> **SELECTED EXTRACT**
╔══

Who buys it: New resellers who lack the experience to quickly identify which games hold value, and collectors who want to know what their collection is worth.

How to create it: Document games you’ve actually sold, track their final prices, and organize by platform, condition grade, and region. Use real data from your own sales history and completed eBay listings. Update the guide every three months to reflect market shifts. Include a methodology section explaining how you determined prices and how buyers should adjust for condition and market timing.

Where to sell it: Gumroad works well for this because it supports file delivery and allows you to set up automatic refunds if the guide becomes outdated. You can also sell through your own Shopify store or as an add-on product on Etsy if you already have a storefront presence there.

Realistic income: $15–40 per unit sold. With consistent marketing to reseller communities, you could reasonably sell 20–50 copies monthly, generating $300–2,000 per month if actively promoted.

╚══

> **WRITTEN PROBLEM A**
Edit the passage on selling a game price guide: reproduce it starting at the words "Who buys it: New" and ending after "collection is worth.", with "collectors" changed to "hobbyists".

> **EXCERPTED DATA**
╔══

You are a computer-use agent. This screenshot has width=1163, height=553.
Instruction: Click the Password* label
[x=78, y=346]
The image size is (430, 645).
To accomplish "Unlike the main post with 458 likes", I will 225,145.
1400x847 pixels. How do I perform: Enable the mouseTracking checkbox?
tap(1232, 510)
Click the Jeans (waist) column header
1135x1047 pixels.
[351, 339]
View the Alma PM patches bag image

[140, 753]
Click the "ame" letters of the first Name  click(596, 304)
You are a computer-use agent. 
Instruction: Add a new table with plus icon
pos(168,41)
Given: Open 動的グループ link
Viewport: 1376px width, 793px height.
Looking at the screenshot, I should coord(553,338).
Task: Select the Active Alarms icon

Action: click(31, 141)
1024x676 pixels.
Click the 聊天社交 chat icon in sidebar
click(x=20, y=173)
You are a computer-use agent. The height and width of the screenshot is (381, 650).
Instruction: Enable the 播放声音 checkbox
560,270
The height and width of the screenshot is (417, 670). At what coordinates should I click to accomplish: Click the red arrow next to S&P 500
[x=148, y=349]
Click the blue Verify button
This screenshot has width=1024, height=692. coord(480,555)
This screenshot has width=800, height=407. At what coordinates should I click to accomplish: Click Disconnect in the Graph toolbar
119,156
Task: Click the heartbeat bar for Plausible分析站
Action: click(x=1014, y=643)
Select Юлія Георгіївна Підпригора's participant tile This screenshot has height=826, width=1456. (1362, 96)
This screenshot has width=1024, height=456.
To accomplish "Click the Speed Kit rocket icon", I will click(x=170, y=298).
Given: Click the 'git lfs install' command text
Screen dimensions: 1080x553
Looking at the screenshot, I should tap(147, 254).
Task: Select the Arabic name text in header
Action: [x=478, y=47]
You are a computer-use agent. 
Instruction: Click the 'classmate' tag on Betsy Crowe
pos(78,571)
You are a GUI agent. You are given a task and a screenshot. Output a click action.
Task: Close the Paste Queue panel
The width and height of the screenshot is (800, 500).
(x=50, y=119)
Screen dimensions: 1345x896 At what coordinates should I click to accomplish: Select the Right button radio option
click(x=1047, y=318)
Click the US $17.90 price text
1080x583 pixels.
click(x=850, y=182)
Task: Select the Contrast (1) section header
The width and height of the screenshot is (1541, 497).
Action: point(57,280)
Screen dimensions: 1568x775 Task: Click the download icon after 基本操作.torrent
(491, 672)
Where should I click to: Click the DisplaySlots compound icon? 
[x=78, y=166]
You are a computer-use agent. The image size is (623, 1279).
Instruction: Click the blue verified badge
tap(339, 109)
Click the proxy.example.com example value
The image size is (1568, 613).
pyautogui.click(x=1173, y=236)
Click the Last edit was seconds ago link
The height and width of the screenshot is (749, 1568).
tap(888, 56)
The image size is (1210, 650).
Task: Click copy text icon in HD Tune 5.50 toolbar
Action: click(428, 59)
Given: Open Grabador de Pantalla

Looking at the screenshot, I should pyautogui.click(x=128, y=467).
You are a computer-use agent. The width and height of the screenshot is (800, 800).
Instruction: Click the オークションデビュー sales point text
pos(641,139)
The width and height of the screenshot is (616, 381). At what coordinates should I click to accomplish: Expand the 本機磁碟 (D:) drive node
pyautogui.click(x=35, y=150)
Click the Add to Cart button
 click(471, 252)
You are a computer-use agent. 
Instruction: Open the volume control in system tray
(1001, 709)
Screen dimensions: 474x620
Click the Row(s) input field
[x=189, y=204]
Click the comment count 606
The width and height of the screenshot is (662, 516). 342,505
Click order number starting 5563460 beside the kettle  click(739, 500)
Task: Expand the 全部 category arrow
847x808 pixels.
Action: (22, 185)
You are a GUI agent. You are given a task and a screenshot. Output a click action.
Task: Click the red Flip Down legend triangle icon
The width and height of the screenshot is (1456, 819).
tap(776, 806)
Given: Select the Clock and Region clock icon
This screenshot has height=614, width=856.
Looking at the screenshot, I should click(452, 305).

╚══

> **WRITTEN PROBLEM B**
Reproduce the records verbatim, starting at their first line and stopping after the line that contains "I will 225,145.".

> **COMPLETE RESPONSE A**
Who buys it: New resellers who lack the experience to quickly identify which games hold value, and hobbyists who want to know what their collection is worth.

> **COMPLETE RESPONSE B**
You are a computer-use agent. This screenshot has width=1163, height=553.
Instruction: Click the Password* label
[x=78, y=346]
The image size is (430, 645).
To accomplish "Unlike the main post with 458 likes", I will 225,145.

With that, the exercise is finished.